Photo rare de Mister Frankenstein et de moi-même.

Un mois et demi plus tard, je viens d’envoyer mon manuscrit de roman à l’éditeur, en l’occurrence mon éditrice.

Durant cette période, j’ai repris mon texte pour un timide second jet. Timide parce qu’au final et en quelques jours à peine, j’aurais reformulé quelques passages, effectué des corrections orthographiques, longuement traqué les répétitions mais ç’aura été somme toute rapide. Loin des sept ou huit jets de Presque Minuit, comme si tout avait été bon du premier coup. J’ai même eu le temps de le faire relire à mes bêta-relecteurs, d’être rassuré, d’apporter quelques précisions et clarifier quelques passages flous issus de leurs retours.

Alors, évidemment, ça ne m’empêche pas de me questionner sur l’apparente facilité que j’ai eu à travailler cette étape (en oubliant pas, par contre, que j’ai sacrément souffert lors de la conception de mon intrigue, en cherchant à structurer de la manière la plus efficace et détaillée qui soit le déroulé de mon histoire) et ce, alors que je n’ai pas réellement écris de roman depuis plusieurs années. Perplexe, je me suis demandé si j’étais toujours lucide après avoir travaillé pendant presque six mois sur ce projet. Mais, en l’état, je ne vois plus ce que je peux améliorer.
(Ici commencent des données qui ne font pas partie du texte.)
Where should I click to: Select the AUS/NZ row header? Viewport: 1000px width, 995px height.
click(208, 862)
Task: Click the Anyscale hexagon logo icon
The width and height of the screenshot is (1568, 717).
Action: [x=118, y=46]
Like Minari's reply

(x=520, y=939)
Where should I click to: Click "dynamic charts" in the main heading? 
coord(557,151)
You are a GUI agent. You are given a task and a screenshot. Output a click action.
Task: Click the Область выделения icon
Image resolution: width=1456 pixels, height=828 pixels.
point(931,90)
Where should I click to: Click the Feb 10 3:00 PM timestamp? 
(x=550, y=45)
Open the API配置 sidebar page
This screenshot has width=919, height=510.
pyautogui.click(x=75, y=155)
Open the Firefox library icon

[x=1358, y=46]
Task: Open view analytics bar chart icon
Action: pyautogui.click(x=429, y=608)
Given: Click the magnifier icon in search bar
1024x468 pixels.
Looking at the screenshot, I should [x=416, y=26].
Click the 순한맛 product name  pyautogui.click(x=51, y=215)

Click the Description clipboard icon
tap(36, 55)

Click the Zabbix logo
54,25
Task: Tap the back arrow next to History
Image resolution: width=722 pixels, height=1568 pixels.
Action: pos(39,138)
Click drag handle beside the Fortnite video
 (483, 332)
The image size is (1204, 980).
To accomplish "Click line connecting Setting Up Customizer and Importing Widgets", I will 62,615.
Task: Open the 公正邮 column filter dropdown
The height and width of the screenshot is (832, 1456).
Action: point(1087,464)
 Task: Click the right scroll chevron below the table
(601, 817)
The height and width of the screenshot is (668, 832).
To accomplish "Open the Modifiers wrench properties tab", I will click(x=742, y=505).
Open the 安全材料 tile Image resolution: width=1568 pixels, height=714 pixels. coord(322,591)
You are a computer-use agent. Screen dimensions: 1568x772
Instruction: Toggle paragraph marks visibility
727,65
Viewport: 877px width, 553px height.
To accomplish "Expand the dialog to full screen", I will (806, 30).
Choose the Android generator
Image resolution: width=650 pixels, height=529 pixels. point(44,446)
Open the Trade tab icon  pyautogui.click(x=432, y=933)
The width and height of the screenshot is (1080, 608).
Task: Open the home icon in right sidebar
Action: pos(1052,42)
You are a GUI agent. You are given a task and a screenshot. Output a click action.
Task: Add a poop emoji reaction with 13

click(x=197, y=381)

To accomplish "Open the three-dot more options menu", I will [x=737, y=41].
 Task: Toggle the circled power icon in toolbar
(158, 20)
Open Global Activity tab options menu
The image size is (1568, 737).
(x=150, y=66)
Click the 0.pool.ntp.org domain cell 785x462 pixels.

J’ai établi un mini-lexique pour une langue imaginaire utilisée pour une trentaine de mots, j’ai consulté des experts ès latin pour 10 lignes de dialogues (passage pouvant sembler anecdotique mais qui m’aura pourtant fait suer), j’ai tenté de remplacer chaque répétition par un mot que je n’avais pas encore utilisé dans mon texte histoire de le tirer vers le haut : je me dis que j’ai poussé au maximum ce que je pouvais proposer.

Digressions : là où je les ai pourchassées dans les descriptions, j’ai gardé la plupart des répétitions dans les dialogues parce que j’estime que ça les rend plus naturels, plus réels et vivants. Pour la première fois, j’ai fais une relecture complète à haute voix, histoire de déceler les tournures désagréables mais aussi parce que, de manière générale, j’aime bien « quand ça sonne », quand il y a des sonorités qui reviennent, des répétitions qui se répondent, une rythmique dans les échanges, presque comme les couplets d’une chanson, un peu comme cette phrase et ces virgules. Ce n’était pas conscient il y a encore quelques temps mais je me suis aperçu que ça faisait partie de ma façon de parler et d’écrire de manière générale. Et donc, j’en joue, en essayant de ne pas en abuser, sans trop les forcer.

Alors, au final, toutes ses belles paroles, cette sacrée petite prétention, ne sont rien face à l’avis de l’éditrice. C’est elle le juge, celle qui saura me dire si j’ai fait fausse route ou si ce « Projet AC » aura été une sorte d’évidence tout du long. Prochaine étape : son avis.

Je vous donne donc rendez-vous d’ici quelques semaines pour la prochaine étape dans cette expédition sur le chemin de la publication.